Japanese Colonial Architecture


by AFP, Aug 30, 2005 | Destinations: Hong Kong / Singapore / Japan / China / Korea, S / Taiwan / Tokyo / Seoul / Taipei

SEOUL, Aug 5, 2005 - Like the British, the Dutch, the Spanish and the French before them, Japanese colonists were prolific builders in their Asian empire prior to its collapse 60 years ago.

For the Japanese, however, architectural splendour came a distant second to the goal of serving the needs of empire and the war effort and although many imposing buildings were built, few had genuine architectural merit.

"Most of what the Japanese put up was shoddy and there is really only a tiny handful left," said Peter Bartholemew, a historian and expert on architecture in Korea, a colony of Japan from 1910 to 1945.

In the rapid industrialisation of Northeast and Southeast Asia in the past few decades, many Japanese buildings in places such as Hong Kong and Taiwan have been swept away by the wrecker's ball to make room for modern development.

Other buildings, like the most imposing colonial structure in South Korea that served as the Japanese occupation headquarters, were destroyed in a display of nationalist fervour.

"Frankly, the demolition of these buildings was no great loss to the world's architectural heritage," said Bartholomew, a director of the century-old Seoul branch of Britain's Royal Asiatic Society.

Japanese colonial buildings sprinkled across the Asian mainland from northern China to Singapore and on the islands of Taiwan and Hong Kong broadly fit into three categories: industrial plant to supply the war machine and the expanding empire; colonial administrative buildings to house the growing corp of colonial administrators; and private housing for officials.

Some graceful structures were erected and a few survive including temples and shrines in Taiwan, colonized by Japan from 1895-1945. An effort to preserve them began after Lee Teng-hui, a Japan-educated politician, became the president in 1988 and served as the head of state for 12 years.

The headquarters of the Japanese colonial governor has been used as Taiwan's Presidential Office Building since 1949 and a cluster of other Japanese colonial offices also survive including the Executive Yuan and the old National Taiwan University Building.

In South Korea, the Bank of Korea, Seoul City hall and the Seoul railway station are among more prominent examples of Japanese colonial architecture, which essentially aped the bulky neo-classical stone structures popular in Europe in the early 20th century.

"All of these buildings are European style and many of the architects were in fact Europeans working for the Japanese," said Bartholomew.

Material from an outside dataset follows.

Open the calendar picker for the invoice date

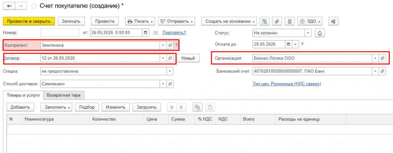tap(145, 33)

One of those European architects was Georg de Lalande, a German who designed the most famous Japanese structure ever built in Korea. That was the copper-domed granite monolith that served as the Japanese governor general's office. Finished in 1926, more than a decade after Lalande's death, the building blocked the front of Kyongbok Palace, the ancient residence of Korea's kings, and portions of the palace were demolished to make way for the Japanese structure.

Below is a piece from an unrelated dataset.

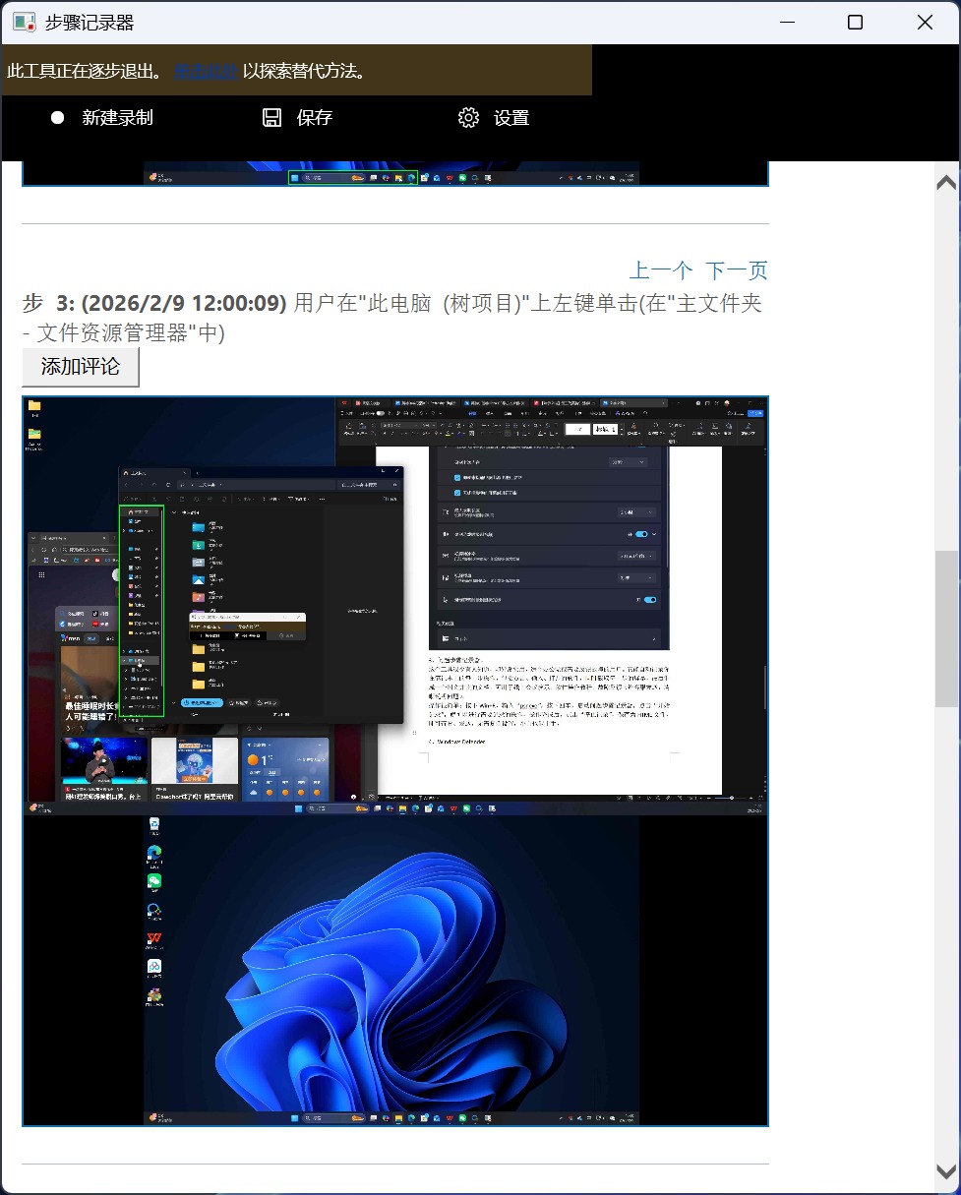Go to the next page via 下一页 link

coord(735,269)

"This was to remind the Koreans who were the real masters in their country," said Andrei Lankov, a history professor at Kookmin University in Seoul, in a recent commentary. It was also intended to block cosmic forces that Koreans believed for centuries had given them their power and energy and were thought to move from North to South through a corridor that ran through the king's palace.

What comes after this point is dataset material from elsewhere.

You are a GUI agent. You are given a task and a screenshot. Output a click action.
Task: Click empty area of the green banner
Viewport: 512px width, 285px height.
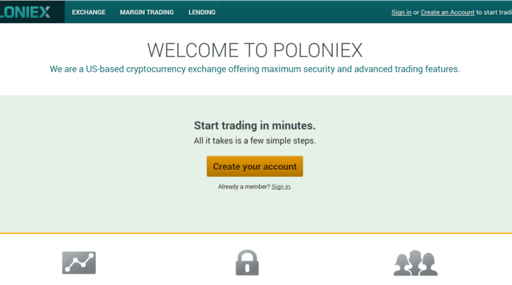pos(98,163)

"North Asian people believe in these cosmic forces, known as geomancy or feng shui in China," said Bartholomew. "The Japanese had studied geomancy maps of Korea and built the capitol to break the forces." After the war the building served as the headquarters of the US military government and then the presidential offices for several South Korean heads of state. It was pulled down in 1996 by the Korean government to restore national pride.

In China, the Japanese built a palace for the last emperor, Puyi, in the northeastern city of Changchun, which still stands and now serves as the Jilin Provincial Museum.

The infamous Unit 731, in which the Japanese conducted biological experiments on humans, was in Harbin, near the border with Russia. The entire complex consisted on 150 buildings, and some of these are open to tourists today.

Industrial buildings -- cement factories and power plants -- left by the Japanese when they fled in 1945 appear to be scattered across northeast China, and some of them are still in use.

In Hong Kong, few relics of Japan's four-and-a-half-year occupation remain. Notably, the Japanese extended the runway at the old Kai Tak Airport and built a watchtower on Government House, the home of the British governors.

Singapore was occupied by Japanese troops from 1942-45 and no significant buildings were left behind after their defeat. There is a Japanese graveyard and a chapel and a museum in the old Changi prison complex, which are dedicated to Commonwealth and other prisoners of war interned there during the Japanese occupation.